O Brasil registrou o primeiro caso de carcinoma espinocelular associado a implantes mamários de silicone. O estudo, coordenado pelo mastologista Idam de Oliveira Junior, foi publicado na revista *Annals of Surgical Oncology*. A paciente, uma jovem com implante estético de longo prazo, apresentou aumento de volume e dor em uma das mamas. Inicialmente, foi realizada a troca da prótese e a retirada da cápsula, que apresentava seroma tardio.

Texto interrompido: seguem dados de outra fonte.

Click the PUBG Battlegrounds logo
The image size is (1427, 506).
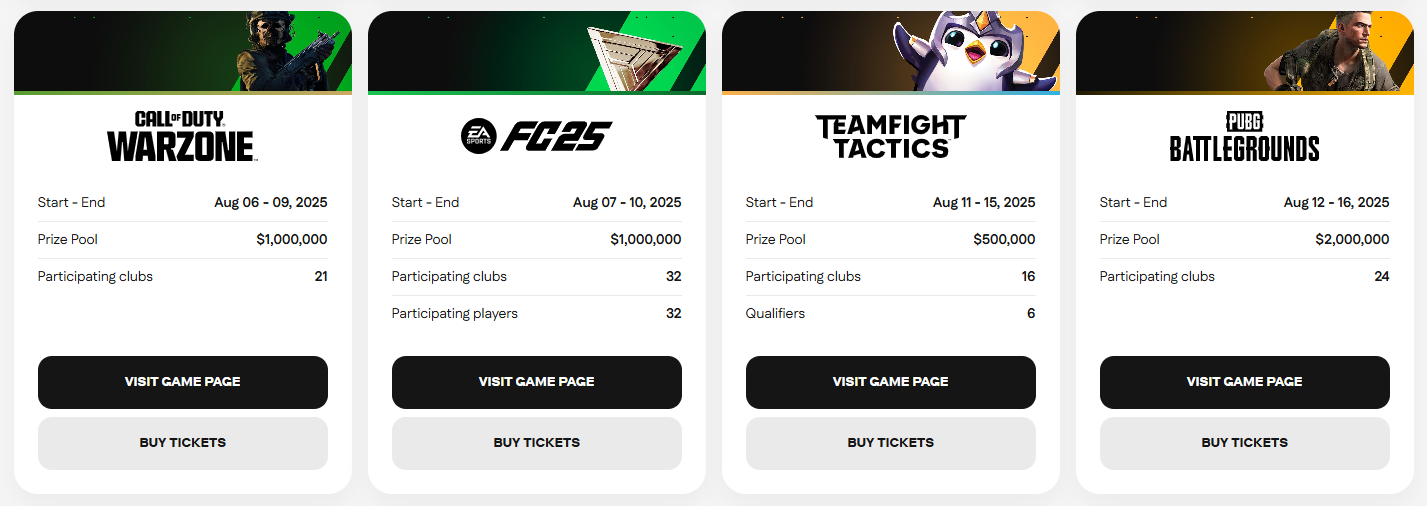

A biópsia da cápsula revelou malignidade, levando à mastectomia. Infelizmente, a paciente teve uma sobrevida de apenas 10 meses após o diagnóstico. Oliveira Junior e sua equipe desenvolveram um novo estadiamento para o carcinoma espinocelular, inspirado em estudos sobre linfoma associado a próteses. O novo estadiamento busca avaliar a disseminação da doença, que pode afetar órgãos como pulmões e fígado.
O mastologista destaca a importância do diagnóstico precoce, que pode resultar em tratamentos mais eficazes. Ele observa que o aumento de casos de seroma tardio deve ser investigado com rigor. Apesar da raridade do carcinoma espinocelular associado a implantes, Oliveira Junior ressalta que exames completos são essenciais para a detecção precoce de alterações.
Desde a década de 1960, os implantes mamários são amplamente utilizados, mas evidências recentes sugerem uma relação com efeitos imunológicos que podem desencadear neoplasias. O carcinoma espinocelular foi descrito pela primeira vez em 1992, e sua associação com implantes é considerada rara, com apenas cerca de 20 casos documentados globalmente. O especialista alerta que a irritação crônica da cápsula pode levar a alterações celulares que evoluem para o câncer.
Oliveira Junior enfatiza que o caso não deve gerar pânico, mas sim atenção dos especialistas. Com o aumento do número de mulheres vivendo com próteses, é crucial que qualquer alteração nos implantes seja investigada. A FDA também emitiu alertas sobre casos de carcinoma de células escamosas associados a implantes, reforçando a necessidade de vigilância na área.